• **Data records**:
***

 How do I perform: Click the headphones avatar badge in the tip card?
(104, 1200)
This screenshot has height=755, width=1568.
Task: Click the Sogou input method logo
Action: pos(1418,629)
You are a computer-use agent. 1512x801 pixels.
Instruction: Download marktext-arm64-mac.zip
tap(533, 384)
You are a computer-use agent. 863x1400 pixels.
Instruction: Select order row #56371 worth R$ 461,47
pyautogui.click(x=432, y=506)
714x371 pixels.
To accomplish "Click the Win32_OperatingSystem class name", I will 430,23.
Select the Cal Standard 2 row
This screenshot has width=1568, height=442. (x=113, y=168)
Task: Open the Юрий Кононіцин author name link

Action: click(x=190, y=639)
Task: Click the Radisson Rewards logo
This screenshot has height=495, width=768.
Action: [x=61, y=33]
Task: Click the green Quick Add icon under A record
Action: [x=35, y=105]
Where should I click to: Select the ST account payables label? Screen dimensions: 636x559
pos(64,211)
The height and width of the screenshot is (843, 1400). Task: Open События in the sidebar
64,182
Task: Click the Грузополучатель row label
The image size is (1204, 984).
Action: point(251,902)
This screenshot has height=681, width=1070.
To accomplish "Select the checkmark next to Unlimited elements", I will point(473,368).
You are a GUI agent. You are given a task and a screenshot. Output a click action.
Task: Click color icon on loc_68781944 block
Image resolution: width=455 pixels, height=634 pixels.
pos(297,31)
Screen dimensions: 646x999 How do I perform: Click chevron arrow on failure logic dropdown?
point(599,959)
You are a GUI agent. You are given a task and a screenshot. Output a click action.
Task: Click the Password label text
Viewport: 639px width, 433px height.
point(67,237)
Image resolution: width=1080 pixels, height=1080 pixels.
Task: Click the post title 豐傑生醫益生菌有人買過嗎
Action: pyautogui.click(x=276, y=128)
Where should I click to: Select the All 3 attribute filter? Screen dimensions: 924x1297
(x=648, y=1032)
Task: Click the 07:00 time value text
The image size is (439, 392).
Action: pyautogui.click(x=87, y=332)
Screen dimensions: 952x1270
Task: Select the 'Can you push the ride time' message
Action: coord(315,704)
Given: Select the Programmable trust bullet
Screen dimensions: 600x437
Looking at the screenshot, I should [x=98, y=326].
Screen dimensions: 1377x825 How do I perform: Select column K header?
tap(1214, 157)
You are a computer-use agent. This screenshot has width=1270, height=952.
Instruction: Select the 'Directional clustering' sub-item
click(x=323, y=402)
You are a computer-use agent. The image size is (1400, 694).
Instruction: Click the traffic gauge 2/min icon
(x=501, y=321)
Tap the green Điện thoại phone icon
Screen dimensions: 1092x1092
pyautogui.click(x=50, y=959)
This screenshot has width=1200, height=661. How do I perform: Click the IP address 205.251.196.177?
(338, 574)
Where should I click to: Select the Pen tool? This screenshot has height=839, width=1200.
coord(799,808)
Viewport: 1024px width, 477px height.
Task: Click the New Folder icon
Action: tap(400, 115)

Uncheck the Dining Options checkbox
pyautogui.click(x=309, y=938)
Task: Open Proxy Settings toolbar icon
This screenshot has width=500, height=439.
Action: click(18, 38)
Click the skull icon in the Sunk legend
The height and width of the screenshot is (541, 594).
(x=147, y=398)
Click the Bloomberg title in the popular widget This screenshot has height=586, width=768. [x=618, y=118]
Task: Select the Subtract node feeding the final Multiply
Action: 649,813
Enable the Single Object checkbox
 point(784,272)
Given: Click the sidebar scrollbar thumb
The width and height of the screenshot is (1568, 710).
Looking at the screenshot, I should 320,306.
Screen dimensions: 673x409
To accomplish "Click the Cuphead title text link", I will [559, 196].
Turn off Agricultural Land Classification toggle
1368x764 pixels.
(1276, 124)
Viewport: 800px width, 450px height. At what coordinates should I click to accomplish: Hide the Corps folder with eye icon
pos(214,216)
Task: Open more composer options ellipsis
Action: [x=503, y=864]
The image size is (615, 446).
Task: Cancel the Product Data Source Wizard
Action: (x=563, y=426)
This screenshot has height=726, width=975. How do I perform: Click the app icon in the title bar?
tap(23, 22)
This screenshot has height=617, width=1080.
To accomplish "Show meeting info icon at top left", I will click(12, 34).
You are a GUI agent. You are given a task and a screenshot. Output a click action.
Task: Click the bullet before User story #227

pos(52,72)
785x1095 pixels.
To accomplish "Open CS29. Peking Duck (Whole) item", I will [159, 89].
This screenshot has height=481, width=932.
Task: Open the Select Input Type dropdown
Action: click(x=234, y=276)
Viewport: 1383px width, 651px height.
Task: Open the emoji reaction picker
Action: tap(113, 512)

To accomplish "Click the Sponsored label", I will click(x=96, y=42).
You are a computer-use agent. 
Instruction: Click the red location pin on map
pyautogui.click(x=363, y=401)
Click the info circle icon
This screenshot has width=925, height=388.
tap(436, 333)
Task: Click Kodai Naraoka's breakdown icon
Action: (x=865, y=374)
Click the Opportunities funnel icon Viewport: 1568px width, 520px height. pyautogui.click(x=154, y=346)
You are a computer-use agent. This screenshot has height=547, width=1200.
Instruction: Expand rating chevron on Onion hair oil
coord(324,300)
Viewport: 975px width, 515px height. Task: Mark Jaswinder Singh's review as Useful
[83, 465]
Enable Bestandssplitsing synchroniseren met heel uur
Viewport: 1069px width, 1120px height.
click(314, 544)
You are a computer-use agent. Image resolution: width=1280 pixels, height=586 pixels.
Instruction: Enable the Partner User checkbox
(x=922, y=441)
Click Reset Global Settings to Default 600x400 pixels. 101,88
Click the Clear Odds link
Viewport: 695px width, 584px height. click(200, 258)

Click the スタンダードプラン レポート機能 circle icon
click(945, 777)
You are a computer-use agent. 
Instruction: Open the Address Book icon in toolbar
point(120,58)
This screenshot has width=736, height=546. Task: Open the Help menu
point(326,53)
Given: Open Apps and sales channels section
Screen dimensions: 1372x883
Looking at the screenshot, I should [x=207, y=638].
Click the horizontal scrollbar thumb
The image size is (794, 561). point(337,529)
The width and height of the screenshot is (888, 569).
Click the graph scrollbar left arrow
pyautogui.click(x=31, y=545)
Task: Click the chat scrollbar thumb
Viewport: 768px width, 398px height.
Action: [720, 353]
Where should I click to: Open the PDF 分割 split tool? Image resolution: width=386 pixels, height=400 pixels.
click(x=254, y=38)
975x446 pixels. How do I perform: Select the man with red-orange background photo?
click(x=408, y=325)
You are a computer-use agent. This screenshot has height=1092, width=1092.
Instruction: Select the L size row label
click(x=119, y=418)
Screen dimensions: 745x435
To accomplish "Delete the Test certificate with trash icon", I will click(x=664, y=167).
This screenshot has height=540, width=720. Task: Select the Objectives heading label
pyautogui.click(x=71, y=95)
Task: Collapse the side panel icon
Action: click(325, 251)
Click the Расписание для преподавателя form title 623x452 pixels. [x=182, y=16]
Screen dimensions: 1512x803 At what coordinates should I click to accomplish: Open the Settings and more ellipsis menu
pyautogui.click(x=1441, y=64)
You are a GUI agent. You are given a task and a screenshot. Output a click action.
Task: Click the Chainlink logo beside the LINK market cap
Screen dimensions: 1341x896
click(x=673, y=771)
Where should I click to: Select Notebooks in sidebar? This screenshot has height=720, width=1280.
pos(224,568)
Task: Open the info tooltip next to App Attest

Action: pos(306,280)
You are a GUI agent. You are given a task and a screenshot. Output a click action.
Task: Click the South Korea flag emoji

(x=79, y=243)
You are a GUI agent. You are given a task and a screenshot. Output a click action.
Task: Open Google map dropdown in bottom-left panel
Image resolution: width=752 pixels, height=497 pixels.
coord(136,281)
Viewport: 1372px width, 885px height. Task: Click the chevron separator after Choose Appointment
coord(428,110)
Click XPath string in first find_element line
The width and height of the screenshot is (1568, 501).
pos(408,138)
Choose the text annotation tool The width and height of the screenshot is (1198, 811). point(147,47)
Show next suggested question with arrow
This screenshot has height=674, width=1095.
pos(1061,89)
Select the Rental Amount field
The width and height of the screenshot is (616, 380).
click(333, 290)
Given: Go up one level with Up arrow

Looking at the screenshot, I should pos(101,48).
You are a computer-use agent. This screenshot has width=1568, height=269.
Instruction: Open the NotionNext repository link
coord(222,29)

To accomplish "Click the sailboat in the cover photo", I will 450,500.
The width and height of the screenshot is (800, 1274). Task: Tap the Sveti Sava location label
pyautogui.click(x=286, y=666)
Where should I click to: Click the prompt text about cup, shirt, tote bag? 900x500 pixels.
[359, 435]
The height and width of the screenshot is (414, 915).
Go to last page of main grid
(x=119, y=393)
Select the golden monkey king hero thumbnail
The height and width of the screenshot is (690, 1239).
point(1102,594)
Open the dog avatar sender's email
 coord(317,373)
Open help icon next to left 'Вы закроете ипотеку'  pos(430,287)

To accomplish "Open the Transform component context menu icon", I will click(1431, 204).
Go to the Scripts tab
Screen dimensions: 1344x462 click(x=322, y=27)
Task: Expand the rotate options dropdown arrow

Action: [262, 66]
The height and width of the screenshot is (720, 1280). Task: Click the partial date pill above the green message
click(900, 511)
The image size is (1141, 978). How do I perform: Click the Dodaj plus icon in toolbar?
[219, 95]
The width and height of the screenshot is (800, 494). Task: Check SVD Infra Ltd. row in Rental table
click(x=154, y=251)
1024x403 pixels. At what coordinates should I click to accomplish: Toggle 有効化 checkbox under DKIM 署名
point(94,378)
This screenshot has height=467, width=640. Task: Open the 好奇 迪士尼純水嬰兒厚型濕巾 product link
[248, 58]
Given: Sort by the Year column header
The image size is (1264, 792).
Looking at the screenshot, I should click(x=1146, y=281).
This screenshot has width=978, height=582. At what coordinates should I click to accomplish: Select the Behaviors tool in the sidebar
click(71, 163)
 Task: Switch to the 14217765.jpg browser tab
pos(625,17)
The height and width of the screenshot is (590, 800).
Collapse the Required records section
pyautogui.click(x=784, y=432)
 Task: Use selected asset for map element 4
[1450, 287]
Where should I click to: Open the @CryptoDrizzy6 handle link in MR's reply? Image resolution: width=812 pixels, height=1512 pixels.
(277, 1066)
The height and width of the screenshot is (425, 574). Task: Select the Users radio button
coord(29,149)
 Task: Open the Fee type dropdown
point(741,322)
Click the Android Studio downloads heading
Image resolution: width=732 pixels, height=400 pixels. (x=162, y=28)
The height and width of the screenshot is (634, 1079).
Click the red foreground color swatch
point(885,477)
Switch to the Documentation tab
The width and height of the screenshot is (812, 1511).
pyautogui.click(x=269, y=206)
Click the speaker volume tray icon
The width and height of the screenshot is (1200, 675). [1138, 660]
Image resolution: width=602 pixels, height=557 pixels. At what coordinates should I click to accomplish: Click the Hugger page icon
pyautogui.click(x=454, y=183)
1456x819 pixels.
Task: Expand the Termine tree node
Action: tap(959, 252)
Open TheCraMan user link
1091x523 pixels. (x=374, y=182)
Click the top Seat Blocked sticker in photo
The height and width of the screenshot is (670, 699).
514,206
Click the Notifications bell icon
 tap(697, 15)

***

Taking the entries above, write out exactly each line from the one holding "This screenshot has height=617, width=1080." to the one holding "785x1095 pixels.", both included, and stop there.

• **Answer**:
This screenshot has height=617, width=1080.
To accomplish "Show meeting info icon at top left", I will click(12, 34).
You are a GUI agent. You are given a task and a screenshot. Output a click action.
Task: Click the bullet before User story #227

pos(52,72)
785x1095 pixels.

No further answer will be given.